The point of this benchmark is making it clear that things you wouldn't dream of doing with python are fine in mojo.
People use numpy because python is stupidly slow. Mojo isn't. You can still use numpy of course. But you don't have to.
If they want to show all 3: mojo, numpy, and pure python, then that might be the best of all worlds. They could brag about being 90,000x faster than python, while at the same time showing the actual slowdown of using a pure python-like language (mojo) compared to a compiled numpy library. Let's say the mojo code ends up being 0.5x as fast as numpy; that would still be a pretty great tradeoff for being able to do it all in one language. If you're a python programmer and want to do something that isn't possible with the existing compiled libraries, this would be a good sell. To me, that's still the real comparison of interest.

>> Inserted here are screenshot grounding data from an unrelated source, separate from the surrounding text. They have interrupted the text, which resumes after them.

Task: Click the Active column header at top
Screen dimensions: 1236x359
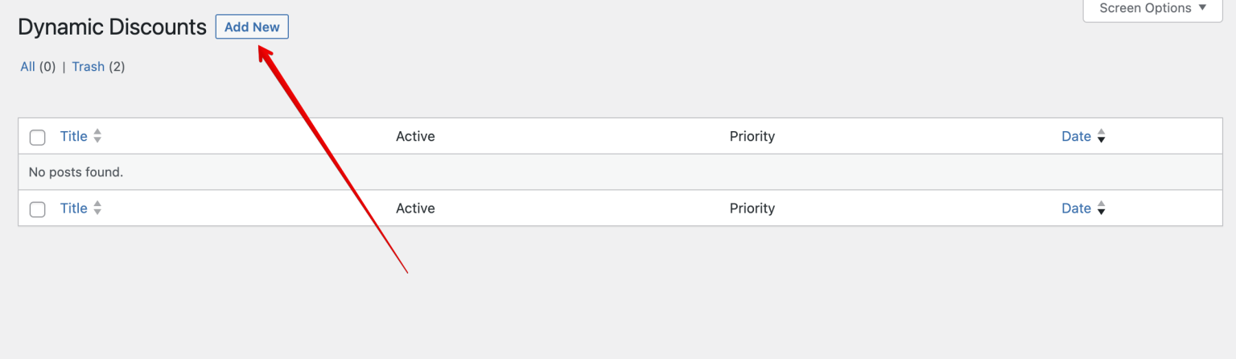Action: [x=415, y=136]
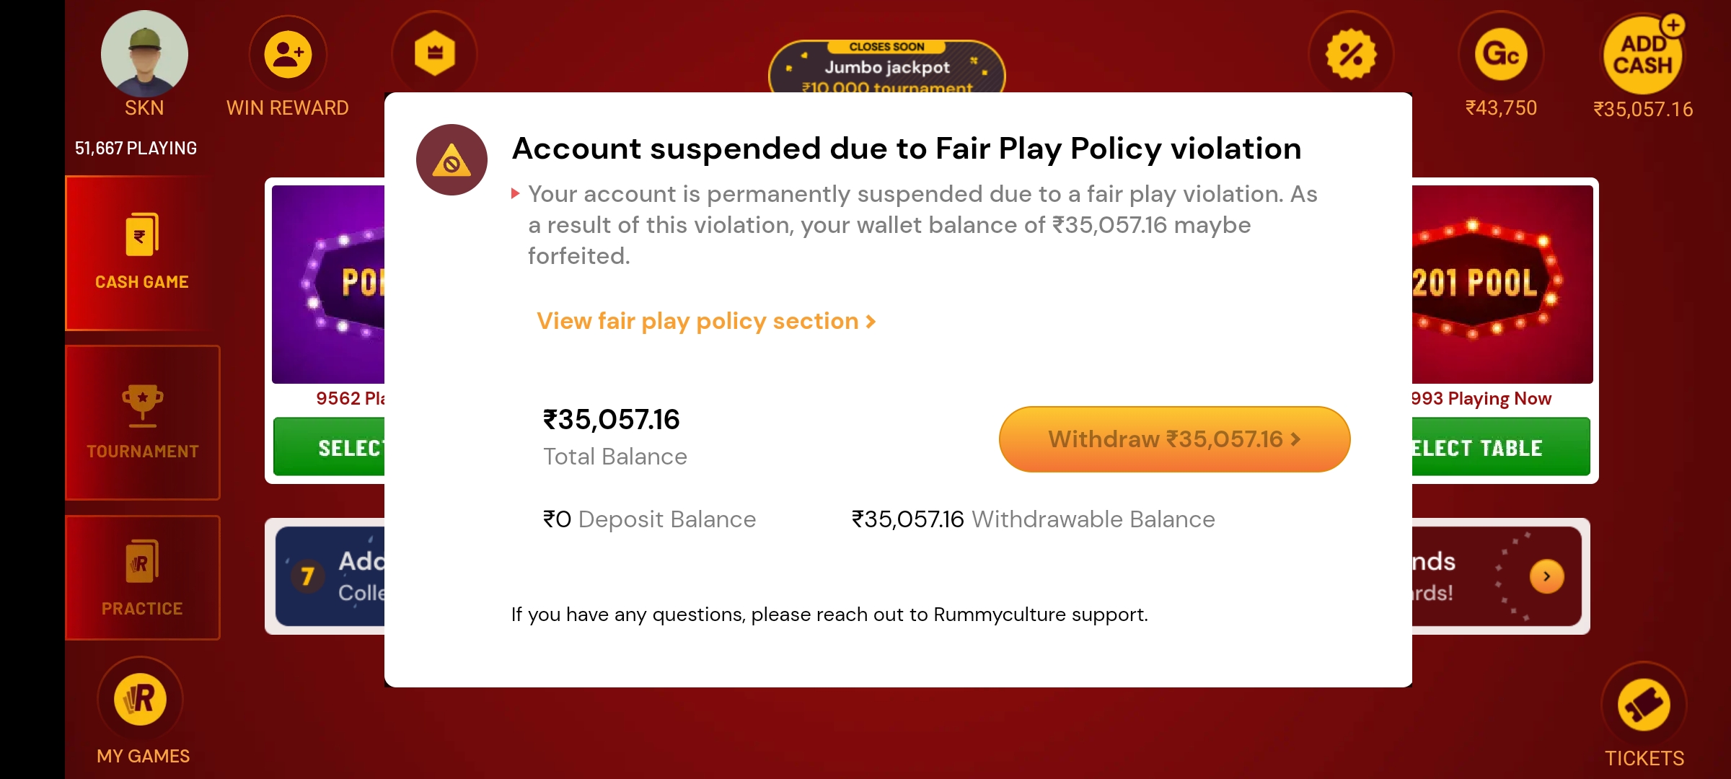Expand the rewards banner arrow
1731x779 pixels.
coord(1546,576)
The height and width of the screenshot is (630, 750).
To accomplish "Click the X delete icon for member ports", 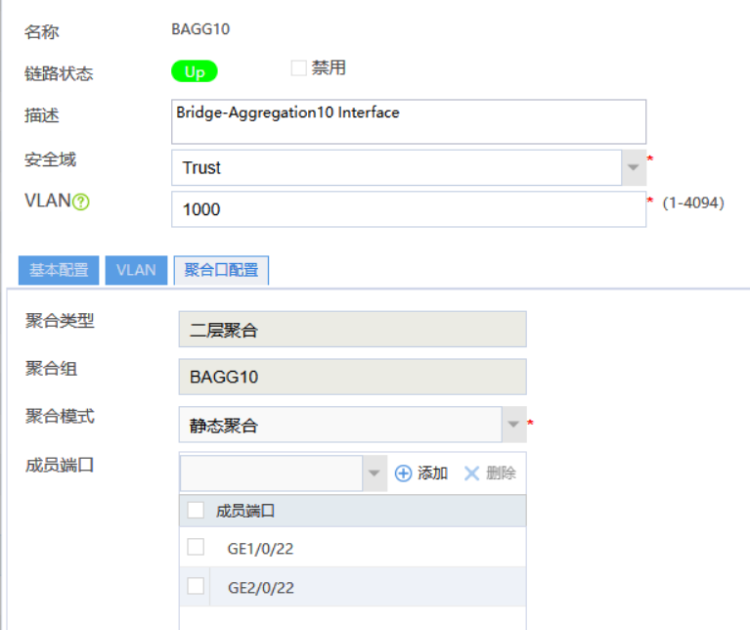I will tap(471, 473).
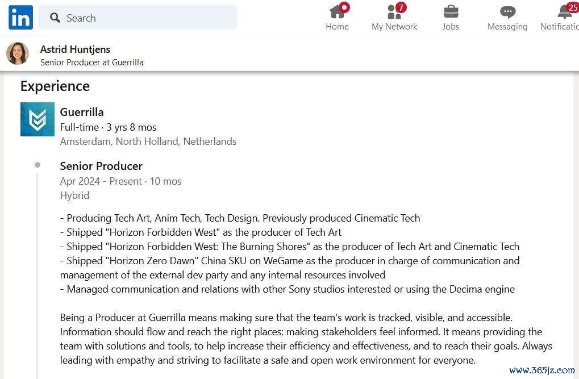The height and width of the screenshot is (379, 579).
Task: Click the Search input field
Action: point(138,18)
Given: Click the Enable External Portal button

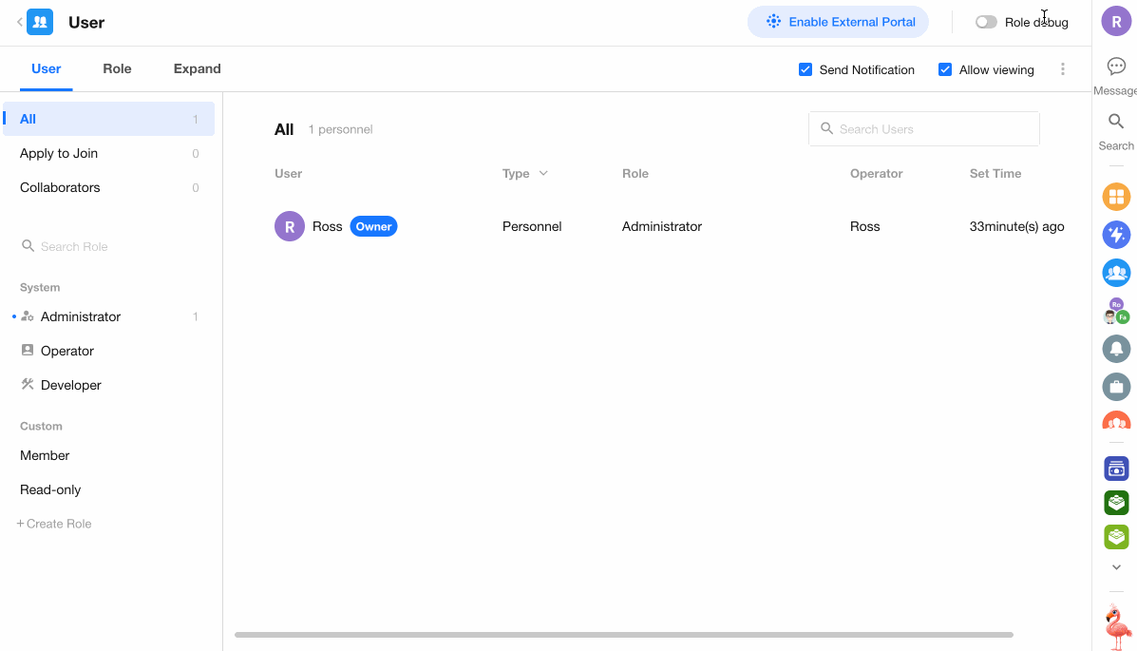Looking at the screenshot, I should [x=838, y=22].
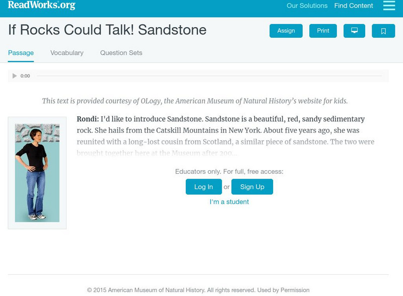403x296 pixels.
Task: Click the presentation screen icon button
Action: (x=354, y=31)
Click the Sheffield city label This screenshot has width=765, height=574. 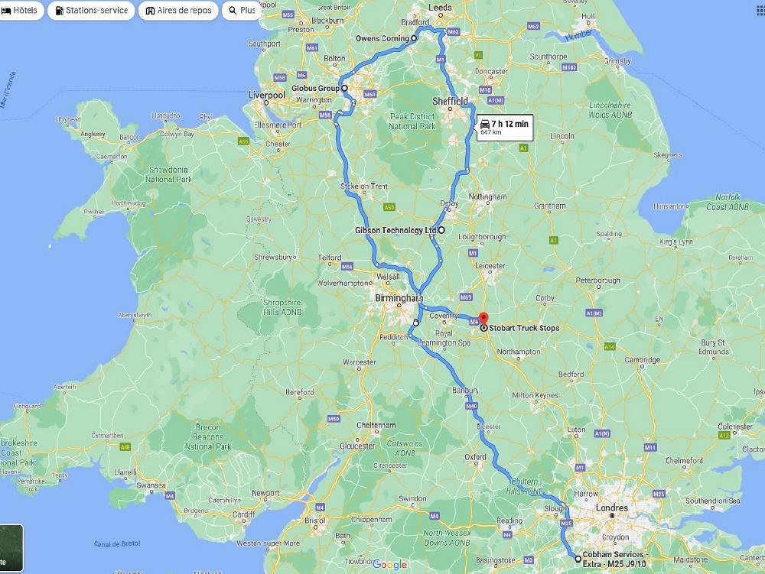pyautogui.click(x=450, y=102)
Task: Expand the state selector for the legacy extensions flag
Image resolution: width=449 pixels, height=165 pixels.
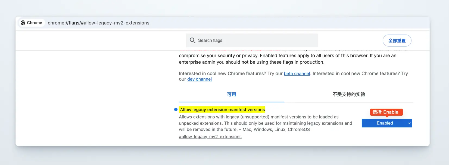Action: [386, 123]
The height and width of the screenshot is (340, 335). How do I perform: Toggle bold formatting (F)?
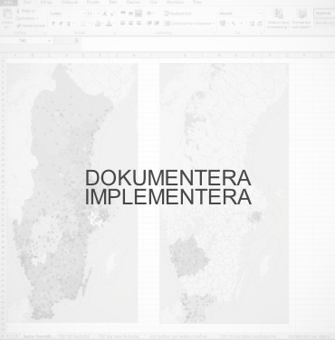[x=53, y=24]
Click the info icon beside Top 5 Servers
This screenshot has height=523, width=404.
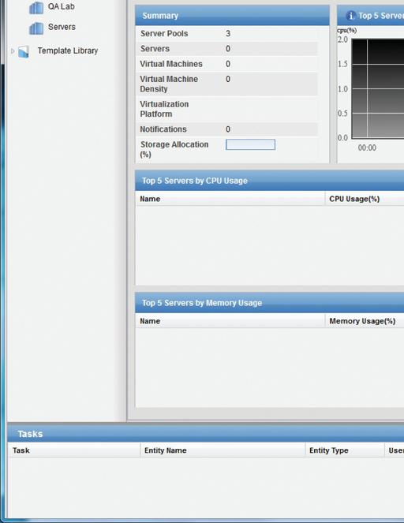pos(350,15)
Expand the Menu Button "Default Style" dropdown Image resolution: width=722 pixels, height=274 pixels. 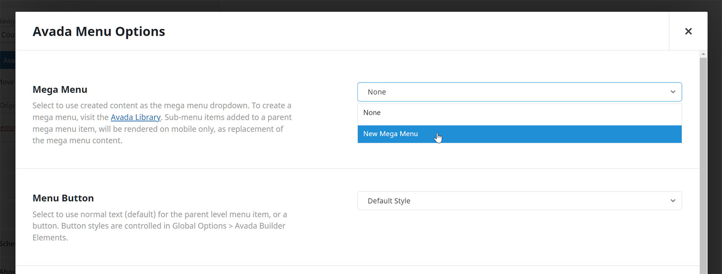click(519, 201)
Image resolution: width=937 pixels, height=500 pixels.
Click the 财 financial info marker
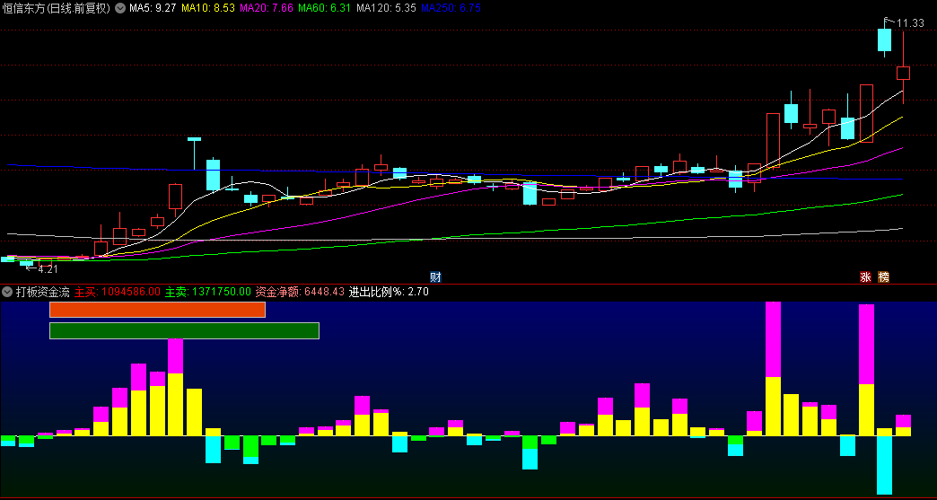[x=436, y=276]
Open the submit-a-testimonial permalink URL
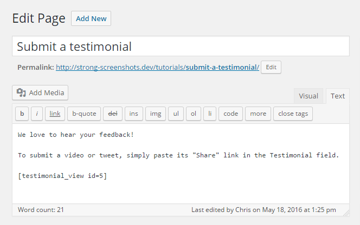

So is this meant to replace vanilla python matmul (which nobody uses IRL)? No? That was just a benchmark to show off their compiler tricks? Okay, how does it fare against numpy (which is actually used)? Well, it's faster? But I have to write little wrappers around basic functions like np.max to parallelize them myself? Shouldn't that just be in your std lib / invisible to the programmer? I thought it was supposed to be a drop-in speed improvement...
I don't really get it. Am I stupid? Maybe I'm stupid.
People use Python because numpy isn't slow! It works quite well for its domain.
People use numpy bc of the python ecosystem and all the domain specific libraries it is compatible with. It very fast relative to Python and provides aa stable, easy to use, array API.